───── Records for processing ─────

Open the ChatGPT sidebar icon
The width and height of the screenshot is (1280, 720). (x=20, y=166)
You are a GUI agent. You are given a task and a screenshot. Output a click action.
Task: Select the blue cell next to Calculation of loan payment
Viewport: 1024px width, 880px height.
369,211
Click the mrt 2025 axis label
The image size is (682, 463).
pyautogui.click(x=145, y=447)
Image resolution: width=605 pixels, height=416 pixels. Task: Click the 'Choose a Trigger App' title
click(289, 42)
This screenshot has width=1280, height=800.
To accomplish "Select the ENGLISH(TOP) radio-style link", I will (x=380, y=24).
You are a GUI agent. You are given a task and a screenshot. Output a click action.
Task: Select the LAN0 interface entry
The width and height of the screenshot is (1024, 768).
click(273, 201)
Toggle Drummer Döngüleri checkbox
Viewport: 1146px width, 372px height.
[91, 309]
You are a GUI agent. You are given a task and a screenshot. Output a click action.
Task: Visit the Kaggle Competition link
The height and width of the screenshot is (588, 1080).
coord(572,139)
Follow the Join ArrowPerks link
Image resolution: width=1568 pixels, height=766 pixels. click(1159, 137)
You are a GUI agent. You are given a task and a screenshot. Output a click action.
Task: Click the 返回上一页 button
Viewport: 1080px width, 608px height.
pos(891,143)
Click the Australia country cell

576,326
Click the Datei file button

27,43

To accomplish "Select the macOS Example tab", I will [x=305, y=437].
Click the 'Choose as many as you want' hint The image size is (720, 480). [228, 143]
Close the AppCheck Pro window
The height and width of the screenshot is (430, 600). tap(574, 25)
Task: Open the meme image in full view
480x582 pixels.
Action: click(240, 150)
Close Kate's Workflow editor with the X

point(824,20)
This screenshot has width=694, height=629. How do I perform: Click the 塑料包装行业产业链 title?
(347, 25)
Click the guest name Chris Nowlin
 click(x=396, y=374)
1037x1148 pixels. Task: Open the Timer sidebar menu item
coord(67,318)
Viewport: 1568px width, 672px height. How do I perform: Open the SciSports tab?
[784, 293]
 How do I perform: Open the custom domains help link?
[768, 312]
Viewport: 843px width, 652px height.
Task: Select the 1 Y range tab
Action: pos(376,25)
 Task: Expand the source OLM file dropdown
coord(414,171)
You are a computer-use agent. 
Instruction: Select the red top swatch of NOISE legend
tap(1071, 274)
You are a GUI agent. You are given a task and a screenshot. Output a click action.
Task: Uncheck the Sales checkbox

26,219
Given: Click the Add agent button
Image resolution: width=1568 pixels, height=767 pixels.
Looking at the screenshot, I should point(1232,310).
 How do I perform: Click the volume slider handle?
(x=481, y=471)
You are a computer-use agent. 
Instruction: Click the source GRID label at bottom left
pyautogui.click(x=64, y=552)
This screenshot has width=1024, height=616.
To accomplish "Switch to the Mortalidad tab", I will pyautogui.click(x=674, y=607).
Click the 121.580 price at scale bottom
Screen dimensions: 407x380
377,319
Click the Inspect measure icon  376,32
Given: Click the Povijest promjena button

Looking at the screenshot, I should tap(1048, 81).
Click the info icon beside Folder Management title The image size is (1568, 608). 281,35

─────

**Problem**: Your answer must be the lines from the one containing "Instruction: Select the" through the last line of the entries, copied exactly, with no other lines.

**Exercise solution**:
Instruction: Select the red top swatch of NOISE legend
tap(1071, 274)
You are a GUI agent. You are given a task and a screenshot. Output a click action.
Task: Uncheck the Sales checkbox

26,219
Given: Click the Add agent button
Image resolution: width=1568 pixels, height=767 pixels.
Looking at the screenshot, I should point(1232,310).
 How do I perform: Click the volume slider handle?
(x=481, y=471)
You are a computer-use agent. 
Instruction: Click the source GRID label at bottom left
pyautogui.click(x=64, y=552)
This screenshot has width=1024, height=616.
To accomplish "Switch to the Mortalidad tab", I will pyautogui.click(x=674, y=607).
Click the 121.580 price at scale bottom
Screen dimensions: 407x380
377,319
Click the Inspect measure icon  376,32
Given: Click the Povijest promjena button

Looking at the screenshot, I should tap(1048, 81).
Click the info icon beside Folder Management title The image size is (1568, 608). 281,35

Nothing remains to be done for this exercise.